A modification of a previously published procedure combining X-gal histochemistry and TEM [16] was used. For a subset of animals at the 30 day survival time point, frozen sections were cut at 60 and then the free-floating sections were reacted with the X-gal solution overnight. The reacted tissue was mounted onto glass slides and then viewed under a dissecting microscope. Cortical sections near the plane of injection, with identified X-gal-positive cells, were excised with a razor blade and then processed for TEM (5-7 excisions per animal). The excised tissue was rinsed for 10 min in 0.1M Na cacodylate buffer and then in 1% osmium made in the same buffer, for 2 hrs. After a second short rinse, the tissue was dehydrated in graded alcohols and then infiltrated with Spurs overnight. The next day the tissue was placed into molds and then baked for at least 24 hrs. Thick sections (1.5) were cut from blocks using a LKB Nova ultramicrotome, they were then counterstained with toludine, and viewed under a light microscope. Blocks producing thick sections that contained cells with evidence of X-gal precipitate and/or with profiles that were consistent with heterokaryon, were selected for further analysis by obtaining thin sections (70nm) that were evaluated using a Zeiss EM 109 transmission electron microscope.
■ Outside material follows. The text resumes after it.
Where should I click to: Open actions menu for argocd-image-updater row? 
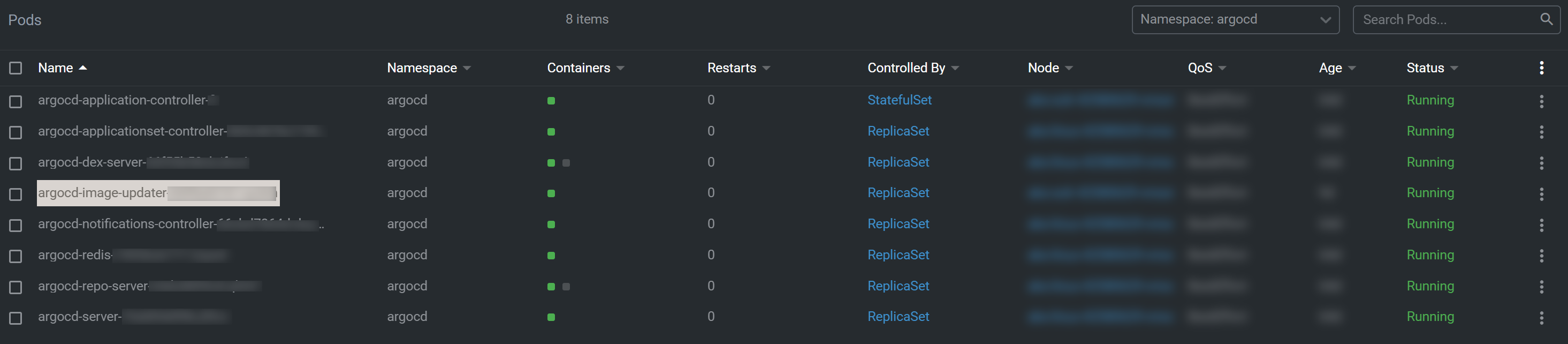pyautogui.click(x=1541, y=194)
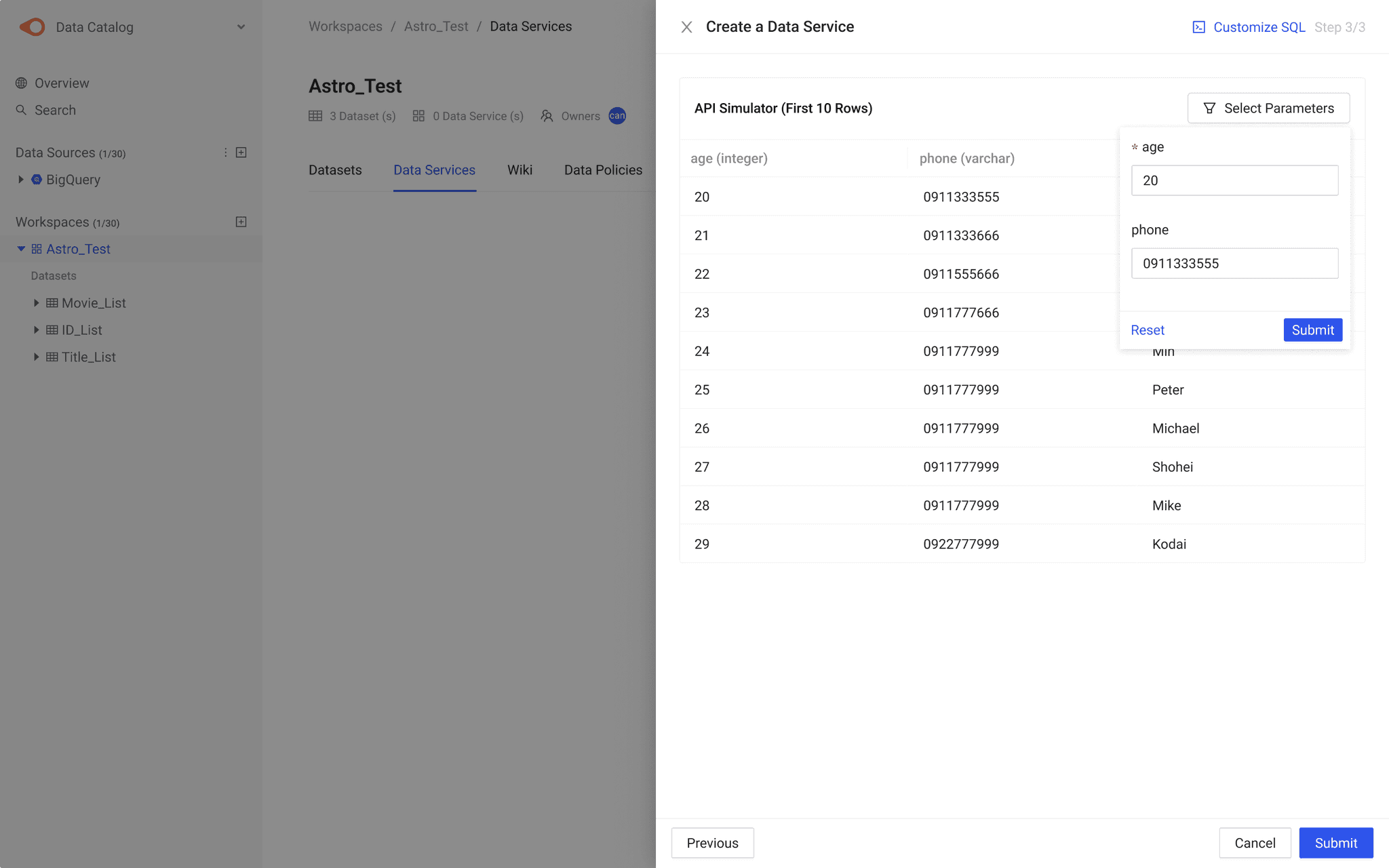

We confirmed that the ZHTc6 line expresses Oct 4 and SSEA-1 (a marker associated with neural stem cell precursors), in the absence of doxycycline (data not shown). In proliferation media, the cells did retain undifferentiated phenotypes, but a fraction would flatten, and many of those cells extended processes. In differentiation media the majority of the cells underwent changes in morphology with stereotypic neuritic projections. Cell division halted after ~3 days in differentiation media and a significant percentage of cells died over a period of five days. The neuritic projections of the adherent differentiated cells, at five days, were positive for the CNS progenitor marker nestin (Figure 1E). The ZHTc6 cells and all of their derivatives, express β-galactosidase in the absence of doxycycline (Figure 1B). This made visualization of the transplanted cells possible by: 1) exposing histological sections to the substrate X-gal which produces a blue reaction product only within the enzyme-containing cells and 2) performing immunohistochemistry using anti-β-galactosidase antibodies. We used both of these techniques simultaneously in all animals. We found that the overall patterns of cellular staining were the same, but that immunohistochemistry was more sensitive as it revealed more cells and their processes (Figures 3 and 4). We also performed nissl staining on adjacent sections for every animal.